Animal Identification
Animals were individually identified using numbers written on the tail with an indelible marker pen. The numbers were given on the basis of CiToxLAB Hungary Ltd.' s Master File, for each animal allocated to the treatment groups. The cages were identified by cards, with information about study code, sex, dose group, cage number and individual animal numbers.

Administration / exposure

Route of administration:

oral: gavage

Vehicle:

methylcellulose

Remarks:

1 % (w/v) methylcellulose solution

Details on oral exposure:

A single oral gavage administration was followed by a fourteen-day observation period. On the night before treatment, the animals were fasted. The food but not water was withheld during an overnight period. Animals were weighed just before treatment. The test item was administered by oral gavage in the morning. The food was returned 3 hours after the treatment.

Doses:

2000 mg/kg bw

No. of animals per sex per dose:

2 groups of 3 females

Control animals:

no

Details on study design:

Clinical Observations
Clinical observations were performed on all surviving animals at 30 minutes, 1, 2, 3, 4 and 6 hours after dosing and daily for 14 days thereafter. Individual observations were performed on the skin, fur, eyes, mucous membranes, respiratory, circulatory, autonomic and central nervous system, somatomotor activity and behaviour pattern. Particular attention was directed to observation of tremors, convulsions, salivation, diarrhoea, lethargy, sleep and coma.

Body Weight Measurement
The body weights of the animals were recorded on the day before treatment (Day -1), on the day of the treatment (Day 0) and weekly thereafter, where possible.
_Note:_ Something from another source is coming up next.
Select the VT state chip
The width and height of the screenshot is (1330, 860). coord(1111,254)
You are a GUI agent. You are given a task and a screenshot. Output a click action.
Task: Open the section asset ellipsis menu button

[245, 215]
Moreover, the body weight of found dead animals was recorded at necropsy.

NECROPSY
Macroscopic examination was performed on all animals. The animals were sacrificed by exsanguination under pentobarbital anaesthesia (Euthanimal 40%; Lot No.: 1409236-06, Expiry Date: September 2017, Produced by: AlfasanNederland BV, Woerden, Netherlands). After examination of the external appearance, the cranial, thoracic and the abdominal cavities were opened and the organs and the tissues were observed. Macroscopic abnormalities were recorded.

EVALUATION OF THE RESULTS
The method used was not intended to allow the calculation of a precise LD50 value.
Clinical signs, body weight, body weight gain and gross macroscopic data were tabulated.

DEVIATION FROM THE STUDY PLAN
At the request of the Sponsor the test item was not ranked into classes of Globally Harmonized Classification System. This deviation has no impact on the results or integrity of the study.

Results and discussion

Mortality:

N-Boc-D-phenylglycinol caused mortality in one of six (1/6) animals at a dose level of 2000 mg/kg bw on Day 1.

Clinical signs:

other: Treatment with N-Boc-D-phenylglycinol at the dose level of 2000 mg/kg bw caused decreased activity, prone position, piloerection, cold body temperature (whole body is cold to touch) and decreased respiratory rate in all animals (6/6) on Day 0. In addition

Gross pathology:

In the dead animal dark/red discoloration of the non-collapsed lungs was visible. It is considered to be typical agonal or post mortem change. In the surviving animals no macroscopic observations were present after termination (Day 14).

Applicant's summary and conclusion

Interpretation of results:

study cannot be used for classification

Conclusions:

At the request of the Sponsor the test item was not ranked into classes of Globally Harmonized Classification System. This deviation has no impact on the results or integrity of the study.

Under the conditions of this study, the acute oral LD50 value of the test item N-Boc-D-phenylglycinol was found to be above 2000 mg/kg bw in female CRL:(WI) rats.